Scan the lines below for "width" and copy the matches.

Material for this exercise:
☆ ☆ ☆ ☆ ☆ ☆ ☆

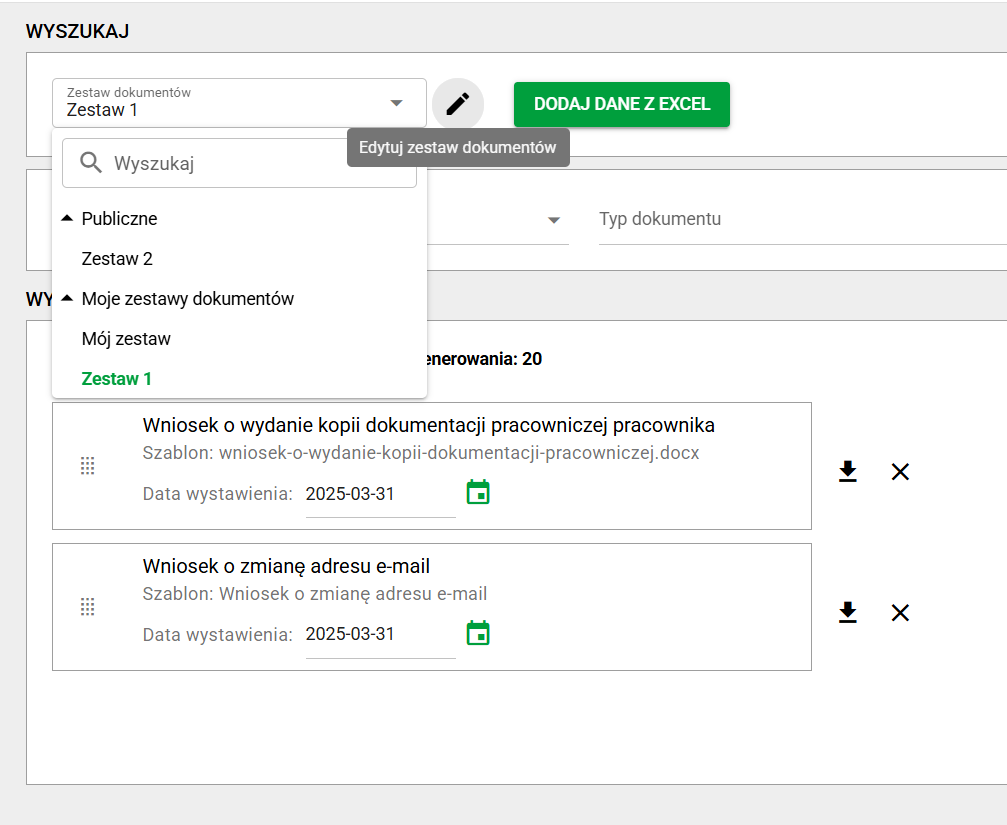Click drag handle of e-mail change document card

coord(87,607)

☆ ☆ ☆ ☆ ☆ ☆ ☆

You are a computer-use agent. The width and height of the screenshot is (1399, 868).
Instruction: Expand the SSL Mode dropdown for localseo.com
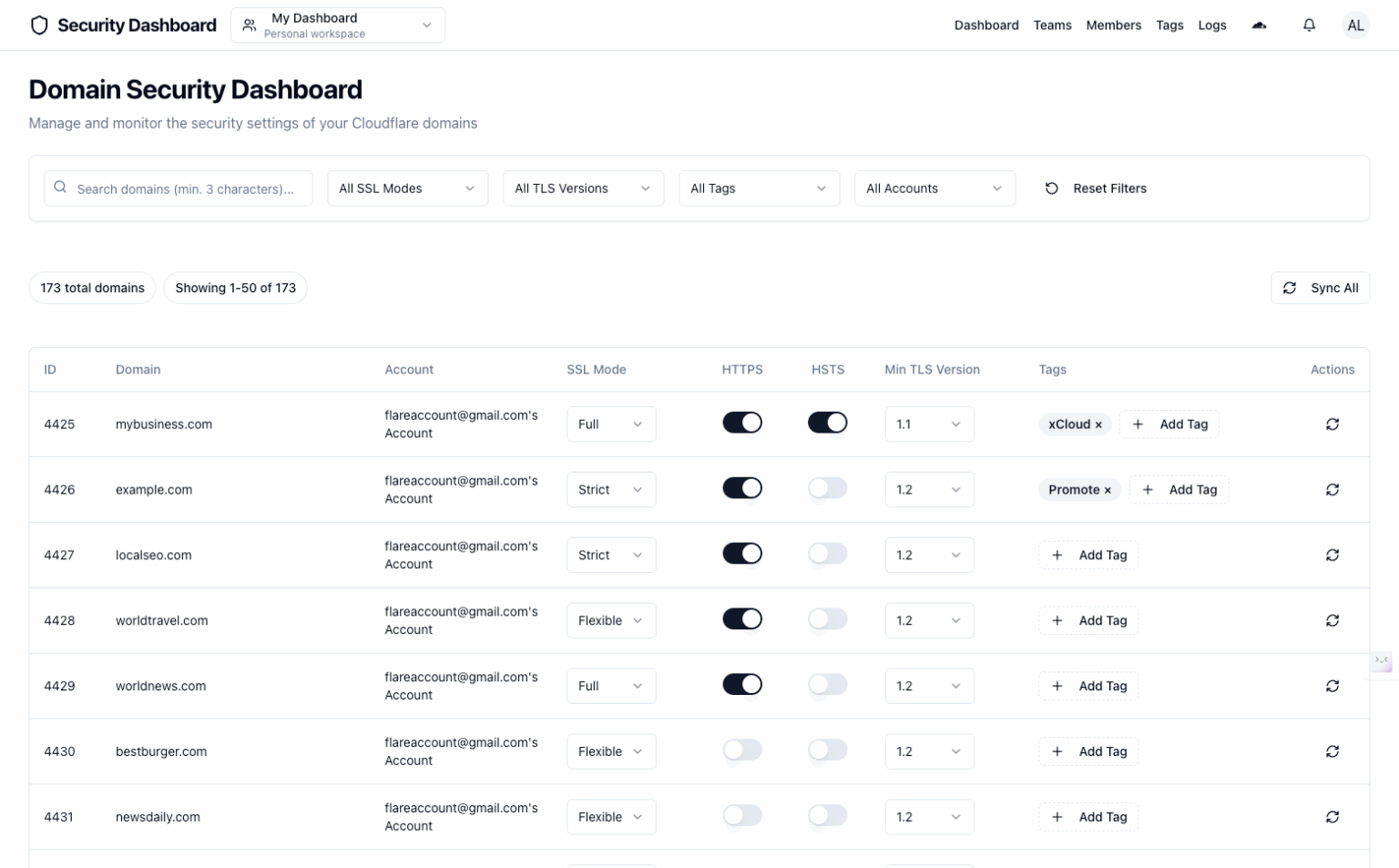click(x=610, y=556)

☆ ☆ ☆ ☆ ☆ ☆ ☆

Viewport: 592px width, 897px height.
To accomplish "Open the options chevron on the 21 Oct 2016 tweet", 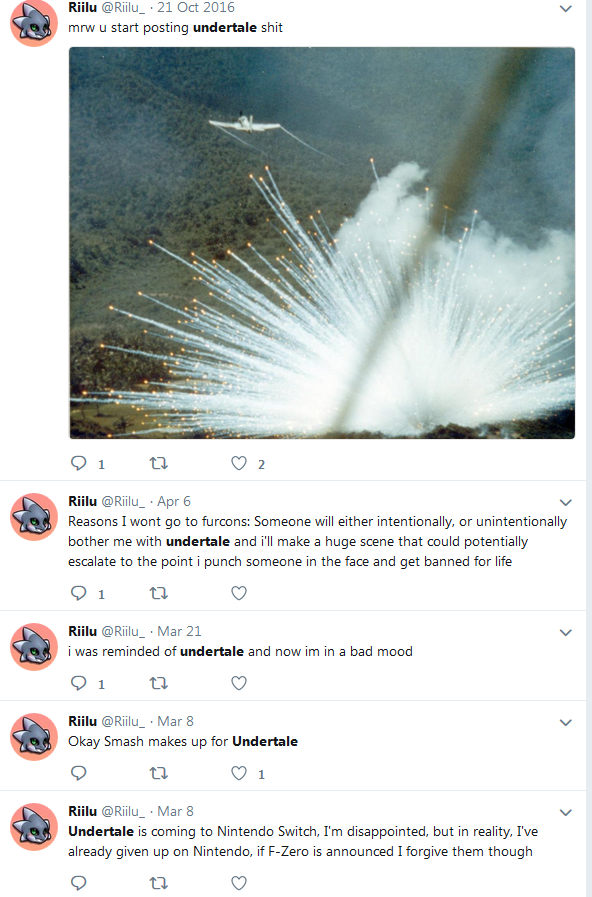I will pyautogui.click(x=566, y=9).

☆ ☆ ☆ ☆ ☆ ☆ ☆

Answer:
You are a computer-use agent. The width and height of the screenshot is (1399, 868).
Viewport: 592px width, 897px height.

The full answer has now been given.